A row has broken out over an image in new teaching materials to be used in Hong Kong's schools that depicts Mickey Mouse and Goofy lookalikes in military uniforms, fighter planes dropping hamburgers instead of bombs, and evil versions of McDonald's characters Ronald McDonald and Grimace.
The political cartoon, depicting a "cultural invasion" by US multinational firms, appears in the first set of books under a controversial planned overhaul of the liberal studies subject.
On Thursday, publisher Marshall Cavendish Education responded to the criticism and told the Post the books were "transitional teaching materials" mainly for teachers' reference, and might be updated after consulting educators.
The textbooks for the new senior secondary subject have also come into the spotlight also because they retained sensitive concepts including civil disobedience, which some educators feared might break the national security law which came into effect last June.
Liberal studies was first introduced in 2009 as a mandatory course aimed at raising social awareness and developing critical thinking skills among students. But in recent years, pro-Beijing politicians have accused the subject of leading to the radicalisation of youth during the 2019 anti-government protests.
Under an overhaul by education authorities, the subject will be renamed "citizenship and social development", while its content will be cut in half, with a stronger focus on elements including national security, patriotism, national development and lawfulness.
The first batch of Form Four pupils are expected to be taught about the new subject starting this September, but most teaching materials and a detailed curriculum framework are still not ready.
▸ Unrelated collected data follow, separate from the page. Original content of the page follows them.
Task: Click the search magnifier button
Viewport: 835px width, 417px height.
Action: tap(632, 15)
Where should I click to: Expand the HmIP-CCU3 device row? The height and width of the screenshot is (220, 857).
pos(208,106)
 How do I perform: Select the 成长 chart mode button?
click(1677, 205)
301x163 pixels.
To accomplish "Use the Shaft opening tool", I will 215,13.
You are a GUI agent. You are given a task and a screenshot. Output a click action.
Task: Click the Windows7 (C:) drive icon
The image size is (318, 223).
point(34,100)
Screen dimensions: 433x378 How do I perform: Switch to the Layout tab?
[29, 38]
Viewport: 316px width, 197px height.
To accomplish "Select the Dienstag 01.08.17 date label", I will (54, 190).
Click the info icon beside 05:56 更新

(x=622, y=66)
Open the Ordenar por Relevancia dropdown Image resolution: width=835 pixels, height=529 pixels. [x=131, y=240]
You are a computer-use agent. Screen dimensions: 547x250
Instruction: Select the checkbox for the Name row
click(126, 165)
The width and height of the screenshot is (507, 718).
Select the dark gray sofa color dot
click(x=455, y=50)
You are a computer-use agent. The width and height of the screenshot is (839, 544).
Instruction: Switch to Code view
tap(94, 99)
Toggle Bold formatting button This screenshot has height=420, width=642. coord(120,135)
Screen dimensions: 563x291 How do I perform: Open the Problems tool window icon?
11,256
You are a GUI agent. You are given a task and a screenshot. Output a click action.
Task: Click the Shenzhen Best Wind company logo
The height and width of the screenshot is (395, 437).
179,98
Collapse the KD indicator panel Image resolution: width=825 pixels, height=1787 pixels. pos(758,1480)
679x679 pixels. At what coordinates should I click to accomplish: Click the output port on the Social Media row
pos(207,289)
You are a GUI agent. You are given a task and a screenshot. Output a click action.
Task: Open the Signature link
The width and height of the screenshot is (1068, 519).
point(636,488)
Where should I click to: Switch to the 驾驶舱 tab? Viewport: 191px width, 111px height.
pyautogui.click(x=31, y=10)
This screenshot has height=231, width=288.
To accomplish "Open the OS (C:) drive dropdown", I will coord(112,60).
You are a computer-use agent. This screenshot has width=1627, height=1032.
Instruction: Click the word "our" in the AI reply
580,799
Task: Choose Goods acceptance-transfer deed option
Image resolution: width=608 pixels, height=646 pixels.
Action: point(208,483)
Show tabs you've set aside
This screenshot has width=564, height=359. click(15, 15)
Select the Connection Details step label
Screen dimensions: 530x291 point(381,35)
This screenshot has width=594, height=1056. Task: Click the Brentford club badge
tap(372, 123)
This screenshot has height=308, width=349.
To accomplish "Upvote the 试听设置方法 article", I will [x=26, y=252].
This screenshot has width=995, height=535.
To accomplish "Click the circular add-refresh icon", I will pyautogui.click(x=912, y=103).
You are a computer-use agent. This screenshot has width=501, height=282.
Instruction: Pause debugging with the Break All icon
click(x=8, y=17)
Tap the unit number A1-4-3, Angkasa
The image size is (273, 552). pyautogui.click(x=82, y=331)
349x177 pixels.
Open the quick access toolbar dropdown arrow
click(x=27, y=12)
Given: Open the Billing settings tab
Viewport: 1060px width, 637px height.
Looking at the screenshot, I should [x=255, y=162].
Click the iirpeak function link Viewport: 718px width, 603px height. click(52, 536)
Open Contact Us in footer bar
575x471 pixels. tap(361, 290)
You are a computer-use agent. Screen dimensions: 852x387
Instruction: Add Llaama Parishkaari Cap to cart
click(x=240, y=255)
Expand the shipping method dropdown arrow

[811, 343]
The Post has reviewed one new set of reference books by Marshall Cavendish Education – one of the main publishers of liberal studies textbooks – after a draft version was recently distributed to teachers.
There will be three themes, instead of the existing six, under the subject's overhaul, namely "Hong Kong under 'one country, two systems'", "Our country since reform and opening-up" and "interconnectedness and interdependence of the contemporary world".
Accompanying the cartoon of the cultural invasion are teaching guidelines suggesting pupils can learn how multinational corporations entering local markets in developing countries have invaded local cultures. The message is largely one of anti-cultural imperialism.
The same cartoon was also used in a 2018 edition of the publisher's liberal studies textbook.
The chapter encouraged pupils to discuss Western influence on global values, as well as whether cultural homogenisation or diversity had been a result of that.
The new books also mention the concepts of judicial independence, the importance of the rule of law, as well as civil disobedience – accompanied by a photo of the 2014 Occupy Central movement – although it emphasises that participants should accept the legal consequences of their actions.
Some negative social problems in mainland China have also been retained, such as left-behind children in rural areas. Other parts focus on China's enhancement of quality of life and national strength, as required in education authorities' proposed framework for the new subject.
Veteran liberal studies teacher Chan Chi-wa believed the cartoon depicting a US cultural invasion was "a bit exaggerated", and thought the publisher should consider reviewing its inclusion.
"With [characters] wearing military uniforms and armed, it seems a little bit exaggerated," Chan said. "But when we teach students about globalisation, it is not something that is black and white … we will let them know [the different viewpoints]."
Chan, who has taught the subject for more than 10 years, believed Marshall Cavendish Education might also review whether the final version of the book would include the concept of civil disobedience, given the concerns teachers have about discussing the idea.
"Civil disobedience means breaking the law – something that the government does not encourage," he said. "[Some believe that] under civil disobedience acts which affect government operations, it might potentially breach the national security law.
"Many teachers might handle such issues with caution or even simply avoid discussing that altogether."
A spokeswoman from the Education Bureau, who expressed "deep regret" over the new books, said they had not been vetted by officials, and should not be regarded as textbooks for the citizenship and social development subject.
The publisher said many details of the new subject were still not confirmed, and all content in the book came from last year's edition, which had already been vetted by education officials.
A representative said it had already contacted the Education Bureau after growing public attention, and it was still too early to say what a final version of the book might look like.
Last year, when liberal studies textbooks produced by six key publishers were "voluntarily" vetted by the government for the first time under a new scheme, phrases such as "separation of powers" had been removed, while some criticisms of the Hong Kong and mainland governments were replaced.
The Post has approached McDonald's and Disney for comment.